▶ Stored data entries
......
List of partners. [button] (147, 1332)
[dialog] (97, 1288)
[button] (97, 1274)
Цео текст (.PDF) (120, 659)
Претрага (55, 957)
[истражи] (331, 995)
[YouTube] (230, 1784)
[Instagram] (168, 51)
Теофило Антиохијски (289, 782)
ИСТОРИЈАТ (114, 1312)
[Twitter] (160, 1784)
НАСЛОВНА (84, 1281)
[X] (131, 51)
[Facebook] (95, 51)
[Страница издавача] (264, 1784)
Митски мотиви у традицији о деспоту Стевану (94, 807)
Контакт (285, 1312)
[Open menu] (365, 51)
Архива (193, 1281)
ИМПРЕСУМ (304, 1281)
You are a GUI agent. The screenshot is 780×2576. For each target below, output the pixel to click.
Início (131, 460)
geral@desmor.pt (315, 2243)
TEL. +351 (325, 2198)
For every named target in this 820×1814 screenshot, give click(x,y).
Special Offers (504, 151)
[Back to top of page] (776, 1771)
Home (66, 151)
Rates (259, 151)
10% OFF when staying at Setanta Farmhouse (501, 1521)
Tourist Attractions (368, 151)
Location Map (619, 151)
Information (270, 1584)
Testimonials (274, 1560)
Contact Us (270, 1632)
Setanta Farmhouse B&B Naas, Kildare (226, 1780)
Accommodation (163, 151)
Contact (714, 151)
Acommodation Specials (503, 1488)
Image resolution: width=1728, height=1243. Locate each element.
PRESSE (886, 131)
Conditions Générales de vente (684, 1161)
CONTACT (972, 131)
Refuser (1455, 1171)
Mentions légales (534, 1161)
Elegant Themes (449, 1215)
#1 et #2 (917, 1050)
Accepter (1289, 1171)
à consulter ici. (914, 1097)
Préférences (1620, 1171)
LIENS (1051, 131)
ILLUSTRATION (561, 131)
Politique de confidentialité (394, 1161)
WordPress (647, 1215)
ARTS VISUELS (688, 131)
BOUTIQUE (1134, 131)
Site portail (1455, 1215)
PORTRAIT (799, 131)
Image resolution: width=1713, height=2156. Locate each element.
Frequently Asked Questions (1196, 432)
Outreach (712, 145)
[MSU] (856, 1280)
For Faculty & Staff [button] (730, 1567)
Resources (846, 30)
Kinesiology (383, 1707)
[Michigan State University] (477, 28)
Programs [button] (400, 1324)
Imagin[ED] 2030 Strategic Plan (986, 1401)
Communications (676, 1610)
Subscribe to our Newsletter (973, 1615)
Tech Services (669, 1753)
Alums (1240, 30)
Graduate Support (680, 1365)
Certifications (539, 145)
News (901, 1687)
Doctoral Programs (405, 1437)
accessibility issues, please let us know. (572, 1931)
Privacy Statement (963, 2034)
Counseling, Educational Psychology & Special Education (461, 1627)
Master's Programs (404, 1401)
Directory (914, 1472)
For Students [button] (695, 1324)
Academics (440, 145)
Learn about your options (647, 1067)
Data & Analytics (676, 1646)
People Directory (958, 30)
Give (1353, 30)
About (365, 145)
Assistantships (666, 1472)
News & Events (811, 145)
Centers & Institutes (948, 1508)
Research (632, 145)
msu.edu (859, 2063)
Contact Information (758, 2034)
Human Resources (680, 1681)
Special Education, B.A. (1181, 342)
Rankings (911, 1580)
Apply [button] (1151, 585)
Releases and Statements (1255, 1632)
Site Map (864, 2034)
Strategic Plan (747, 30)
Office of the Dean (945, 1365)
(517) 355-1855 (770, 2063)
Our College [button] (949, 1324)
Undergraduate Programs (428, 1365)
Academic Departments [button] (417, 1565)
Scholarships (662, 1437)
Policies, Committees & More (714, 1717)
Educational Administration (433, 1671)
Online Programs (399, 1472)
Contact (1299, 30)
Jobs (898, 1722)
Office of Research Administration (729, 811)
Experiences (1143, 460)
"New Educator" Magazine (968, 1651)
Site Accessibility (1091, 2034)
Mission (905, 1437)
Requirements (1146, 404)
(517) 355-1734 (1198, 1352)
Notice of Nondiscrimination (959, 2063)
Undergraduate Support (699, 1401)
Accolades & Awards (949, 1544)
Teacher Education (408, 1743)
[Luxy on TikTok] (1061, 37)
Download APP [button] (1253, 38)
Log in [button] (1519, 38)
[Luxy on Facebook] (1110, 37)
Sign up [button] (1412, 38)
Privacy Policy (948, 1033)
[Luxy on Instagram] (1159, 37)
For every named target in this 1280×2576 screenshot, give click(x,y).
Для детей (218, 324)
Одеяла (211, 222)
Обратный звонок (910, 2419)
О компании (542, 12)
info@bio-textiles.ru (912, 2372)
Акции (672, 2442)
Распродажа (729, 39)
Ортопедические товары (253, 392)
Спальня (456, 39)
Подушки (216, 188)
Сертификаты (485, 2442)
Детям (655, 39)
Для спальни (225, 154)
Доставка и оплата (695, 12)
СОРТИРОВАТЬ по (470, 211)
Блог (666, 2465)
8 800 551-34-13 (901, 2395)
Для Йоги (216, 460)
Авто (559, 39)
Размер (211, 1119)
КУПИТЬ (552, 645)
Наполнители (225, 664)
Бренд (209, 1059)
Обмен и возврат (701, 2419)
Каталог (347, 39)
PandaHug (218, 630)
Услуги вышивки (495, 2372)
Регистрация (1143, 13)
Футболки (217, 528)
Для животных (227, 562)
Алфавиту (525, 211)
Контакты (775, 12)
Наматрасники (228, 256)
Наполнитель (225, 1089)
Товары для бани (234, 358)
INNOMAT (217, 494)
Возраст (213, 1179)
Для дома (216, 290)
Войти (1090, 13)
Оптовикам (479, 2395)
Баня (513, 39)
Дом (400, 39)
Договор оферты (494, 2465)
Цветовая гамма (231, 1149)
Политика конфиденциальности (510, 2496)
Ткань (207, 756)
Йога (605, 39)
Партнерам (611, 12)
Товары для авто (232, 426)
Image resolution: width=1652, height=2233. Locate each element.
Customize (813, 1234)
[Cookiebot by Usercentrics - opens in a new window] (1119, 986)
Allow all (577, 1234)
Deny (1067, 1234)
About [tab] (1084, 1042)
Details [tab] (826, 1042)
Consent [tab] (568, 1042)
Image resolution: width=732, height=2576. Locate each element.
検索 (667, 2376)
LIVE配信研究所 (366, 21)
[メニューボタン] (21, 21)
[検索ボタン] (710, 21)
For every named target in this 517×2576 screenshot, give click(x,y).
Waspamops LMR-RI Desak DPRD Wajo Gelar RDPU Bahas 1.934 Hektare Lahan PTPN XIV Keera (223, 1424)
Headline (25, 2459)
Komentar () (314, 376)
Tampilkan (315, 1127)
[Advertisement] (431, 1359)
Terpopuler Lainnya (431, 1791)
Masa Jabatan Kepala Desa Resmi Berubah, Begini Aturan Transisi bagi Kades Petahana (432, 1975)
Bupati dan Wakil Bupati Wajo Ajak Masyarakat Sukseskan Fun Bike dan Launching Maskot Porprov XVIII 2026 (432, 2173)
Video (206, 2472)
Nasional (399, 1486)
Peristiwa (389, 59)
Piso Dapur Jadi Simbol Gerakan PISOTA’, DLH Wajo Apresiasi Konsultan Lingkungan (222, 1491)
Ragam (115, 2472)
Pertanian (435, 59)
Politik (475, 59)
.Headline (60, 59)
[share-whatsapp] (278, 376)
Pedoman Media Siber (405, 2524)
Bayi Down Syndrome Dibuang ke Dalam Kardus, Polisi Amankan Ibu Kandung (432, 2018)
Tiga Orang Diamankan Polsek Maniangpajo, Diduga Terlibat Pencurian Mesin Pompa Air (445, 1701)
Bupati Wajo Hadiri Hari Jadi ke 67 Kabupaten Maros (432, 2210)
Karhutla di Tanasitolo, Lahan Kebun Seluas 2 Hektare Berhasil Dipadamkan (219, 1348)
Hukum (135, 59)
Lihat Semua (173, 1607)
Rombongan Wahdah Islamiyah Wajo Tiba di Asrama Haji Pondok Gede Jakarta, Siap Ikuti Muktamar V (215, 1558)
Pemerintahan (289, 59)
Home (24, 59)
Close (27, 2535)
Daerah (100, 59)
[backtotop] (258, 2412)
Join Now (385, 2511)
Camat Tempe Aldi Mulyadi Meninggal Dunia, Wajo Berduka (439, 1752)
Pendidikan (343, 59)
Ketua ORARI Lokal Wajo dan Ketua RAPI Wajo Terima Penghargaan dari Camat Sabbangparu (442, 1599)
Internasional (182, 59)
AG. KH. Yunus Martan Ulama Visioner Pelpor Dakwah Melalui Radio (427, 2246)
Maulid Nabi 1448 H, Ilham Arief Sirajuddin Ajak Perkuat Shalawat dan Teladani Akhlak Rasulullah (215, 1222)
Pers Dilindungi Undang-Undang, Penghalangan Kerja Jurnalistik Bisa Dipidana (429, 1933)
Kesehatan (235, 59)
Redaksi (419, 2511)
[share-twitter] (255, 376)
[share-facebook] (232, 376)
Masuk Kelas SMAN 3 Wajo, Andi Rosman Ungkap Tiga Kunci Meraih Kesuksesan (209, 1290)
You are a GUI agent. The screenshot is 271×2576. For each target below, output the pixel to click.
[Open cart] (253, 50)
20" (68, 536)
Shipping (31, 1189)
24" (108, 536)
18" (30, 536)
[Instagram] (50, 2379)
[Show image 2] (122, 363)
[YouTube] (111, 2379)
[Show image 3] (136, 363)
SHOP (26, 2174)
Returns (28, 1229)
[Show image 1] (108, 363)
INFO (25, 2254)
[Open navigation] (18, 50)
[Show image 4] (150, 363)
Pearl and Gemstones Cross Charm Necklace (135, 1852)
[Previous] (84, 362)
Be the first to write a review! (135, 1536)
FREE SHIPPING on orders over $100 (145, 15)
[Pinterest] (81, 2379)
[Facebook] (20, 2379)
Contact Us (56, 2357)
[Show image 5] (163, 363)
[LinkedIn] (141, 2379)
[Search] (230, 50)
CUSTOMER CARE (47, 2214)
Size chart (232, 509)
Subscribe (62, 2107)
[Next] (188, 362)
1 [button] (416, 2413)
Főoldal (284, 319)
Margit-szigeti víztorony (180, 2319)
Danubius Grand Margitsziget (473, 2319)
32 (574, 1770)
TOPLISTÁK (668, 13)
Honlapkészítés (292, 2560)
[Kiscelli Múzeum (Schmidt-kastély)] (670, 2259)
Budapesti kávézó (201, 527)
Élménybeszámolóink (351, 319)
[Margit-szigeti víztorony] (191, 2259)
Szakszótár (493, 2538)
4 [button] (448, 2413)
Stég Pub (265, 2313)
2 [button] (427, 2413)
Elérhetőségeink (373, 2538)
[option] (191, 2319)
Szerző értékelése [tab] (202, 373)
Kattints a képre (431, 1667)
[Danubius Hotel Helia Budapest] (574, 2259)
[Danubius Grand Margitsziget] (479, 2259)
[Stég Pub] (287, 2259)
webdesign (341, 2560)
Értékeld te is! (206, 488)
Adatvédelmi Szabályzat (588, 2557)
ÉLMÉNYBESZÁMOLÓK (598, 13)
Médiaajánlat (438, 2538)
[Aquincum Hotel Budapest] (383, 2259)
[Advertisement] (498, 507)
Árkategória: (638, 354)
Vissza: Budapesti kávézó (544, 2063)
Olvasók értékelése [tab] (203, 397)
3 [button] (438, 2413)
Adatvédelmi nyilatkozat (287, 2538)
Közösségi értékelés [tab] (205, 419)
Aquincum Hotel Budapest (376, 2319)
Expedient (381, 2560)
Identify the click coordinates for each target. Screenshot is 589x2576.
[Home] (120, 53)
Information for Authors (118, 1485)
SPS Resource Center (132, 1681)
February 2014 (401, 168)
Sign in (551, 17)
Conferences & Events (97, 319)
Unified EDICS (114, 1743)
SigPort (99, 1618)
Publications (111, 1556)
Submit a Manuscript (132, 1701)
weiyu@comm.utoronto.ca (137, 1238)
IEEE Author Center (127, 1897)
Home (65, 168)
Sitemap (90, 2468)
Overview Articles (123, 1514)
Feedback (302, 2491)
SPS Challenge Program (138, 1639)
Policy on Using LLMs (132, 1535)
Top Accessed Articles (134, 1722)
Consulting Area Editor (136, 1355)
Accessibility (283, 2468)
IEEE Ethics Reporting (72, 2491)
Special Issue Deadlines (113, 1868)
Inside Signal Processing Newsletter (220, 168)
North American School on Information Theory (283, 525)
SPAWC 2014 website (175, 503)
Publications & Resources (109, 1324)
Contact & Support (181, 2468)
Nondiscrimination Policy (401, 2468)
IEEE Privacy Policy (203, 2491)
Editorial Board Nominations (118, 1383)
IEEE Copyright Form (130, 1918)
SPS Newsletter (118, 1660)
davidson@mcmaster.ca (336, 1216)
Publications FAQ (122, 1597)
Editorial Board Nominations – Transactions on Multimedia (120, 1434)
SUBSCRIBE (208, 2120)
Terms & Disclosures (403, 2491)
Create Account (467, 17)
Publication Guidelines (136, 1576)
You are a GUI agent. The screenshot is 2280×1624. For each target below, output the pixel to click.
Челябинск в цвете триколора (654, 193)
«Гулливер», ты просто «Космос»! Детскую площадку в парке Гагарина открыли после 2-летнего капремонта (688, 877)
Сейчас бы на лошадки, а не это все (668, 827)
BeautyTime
......
▶ WORK REQUIRED
Find "Спальня (456, 39)" in the entries above and copy that whole line exactly, then each line after it through the line that contains "Для животных (227, 562)".

▶ SOLUTION
Спальня (456, 39)
Подушки (216, 188)
Сертификаты (485, 2442)
Детям (655, 39)
Для спальни (225, 154)
Доставка и оплата (695, 12)
СОРТИРОВАТЬ по (470, 211)
Блог (666, 2465)
8 800 551-34-13 (901, 2395)
Для Йоги (216, 460)
Авто (559, 39)
Размер (211, 1119)
КУПИТЬ (552, 645)
Наполнители (225, 664)
Бренд (209, 1059)
Обмен и возврат (701, 2419)
Каталог (347, 39)
PandaHug (218, 630)
Услуги вышивки (495, 2372)
Регистрация (1143, 13)
Футболки (217, 528)
Для животных (227, 562)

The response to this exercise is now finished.